(Saved entries)
● ● ●

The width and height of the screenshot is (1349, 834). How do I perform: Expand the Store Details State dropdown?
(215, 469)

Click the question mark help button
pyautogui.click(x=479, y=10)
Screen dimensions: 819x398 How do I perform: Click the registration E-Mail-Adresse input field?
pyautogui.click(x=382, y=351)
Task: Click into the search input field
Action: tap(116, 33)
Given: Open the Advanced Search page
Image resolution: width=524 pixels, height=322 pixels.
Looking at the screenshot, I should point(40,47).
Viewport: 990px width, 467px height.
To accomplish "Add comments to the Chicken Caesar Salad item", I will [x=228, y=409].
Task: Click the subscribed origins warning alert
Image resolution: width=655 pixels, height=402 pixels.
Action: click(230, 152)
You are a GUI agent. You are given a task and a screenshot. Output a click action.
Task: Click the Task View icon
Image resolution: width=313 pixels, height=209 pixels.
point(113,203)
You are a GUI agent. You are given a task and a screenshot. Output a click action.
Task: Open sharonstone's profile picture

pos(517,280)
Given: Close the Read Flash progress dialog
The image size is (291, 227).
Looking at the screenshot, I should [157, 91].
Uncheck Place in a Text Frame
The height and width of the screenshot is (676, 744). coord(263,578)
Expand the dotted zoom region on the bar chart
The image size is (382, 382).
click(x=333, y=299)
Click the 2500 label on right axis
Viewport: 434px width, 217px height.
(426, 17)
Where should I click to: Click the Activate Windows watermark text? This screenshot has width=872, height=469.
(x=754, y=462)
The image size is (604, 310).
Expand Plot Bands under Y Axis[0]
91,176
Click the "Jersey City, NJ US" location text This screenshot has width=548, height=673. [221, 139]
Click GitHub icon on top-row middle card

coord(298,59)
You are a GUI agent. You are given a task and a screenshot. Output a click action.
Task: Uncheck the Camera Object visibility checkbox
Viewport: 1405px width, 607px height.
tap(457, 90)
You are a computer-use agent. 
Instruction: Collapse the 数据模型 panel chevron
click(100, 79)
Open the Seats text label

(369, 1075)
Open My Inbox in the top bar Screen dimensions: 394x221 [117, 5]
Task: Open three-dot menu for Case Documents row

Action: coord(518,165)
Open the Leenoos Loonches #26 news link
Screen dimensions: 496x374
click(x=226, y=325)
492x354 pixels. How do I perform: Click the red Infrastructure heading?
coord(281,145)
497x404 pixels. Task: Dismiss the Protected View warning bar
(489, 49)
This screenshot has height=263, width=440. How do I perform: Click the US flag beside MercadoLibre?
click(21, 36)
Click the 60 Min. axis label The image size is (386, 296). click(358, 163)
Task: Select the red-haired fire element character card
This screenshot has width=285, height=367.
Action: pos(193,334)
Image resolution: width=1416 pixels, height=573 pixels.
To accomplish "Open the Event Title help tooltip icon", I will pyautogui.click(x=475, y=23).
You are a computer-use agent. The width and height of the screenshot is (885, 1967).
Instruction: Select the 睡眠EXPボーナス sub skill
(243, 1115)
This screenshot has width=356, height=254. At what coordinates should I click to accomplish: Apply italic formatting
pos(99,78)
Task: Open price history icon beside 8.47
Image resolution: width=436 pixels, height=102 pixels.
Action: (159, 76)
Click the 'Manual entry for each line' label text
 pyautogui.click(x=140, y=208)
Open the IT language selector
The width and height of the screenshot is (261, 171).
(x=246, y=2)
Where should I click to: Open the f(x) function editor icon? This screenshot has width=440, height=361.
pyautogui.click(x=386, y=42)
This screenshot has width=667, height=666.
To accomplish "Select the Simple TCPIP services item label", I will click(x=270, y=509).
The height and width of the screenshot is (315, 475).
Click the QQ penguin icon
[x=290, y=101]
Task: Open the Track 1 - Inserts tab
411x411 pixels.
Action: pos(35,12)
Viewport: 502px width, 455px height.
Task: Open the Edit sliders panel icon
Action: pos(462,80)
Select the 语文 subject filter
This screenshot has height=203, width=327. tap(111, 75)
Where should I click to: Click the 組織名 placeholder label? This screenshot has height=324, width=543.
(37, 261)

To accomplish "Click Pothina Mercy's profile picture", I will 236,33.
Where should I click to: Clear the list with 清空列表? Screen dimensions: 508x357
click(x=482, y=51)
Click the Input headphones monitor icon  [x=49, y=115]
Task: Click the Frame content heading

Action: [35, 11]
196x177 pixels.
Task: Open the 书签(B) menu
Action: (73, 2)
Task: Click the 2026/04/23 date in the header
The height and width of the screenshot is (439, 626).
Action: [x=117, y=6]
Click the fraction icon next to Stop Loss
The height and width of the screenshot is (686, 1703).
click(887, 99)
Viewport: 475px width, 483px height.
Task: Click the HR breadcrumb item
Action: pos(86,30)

● ● ●

## What you will do
Return, without any change, only the lines from the one containing "The height and width of the screenshot is (686, 1703)." through the last line of the entries above.

## Solved exercise
The height and width of the screenshot is (686, 1703).
click(887, 99)
Viewport: 475px width, 483px height.
Task: Click the HR breadcrumb item
Action: pos(86,30)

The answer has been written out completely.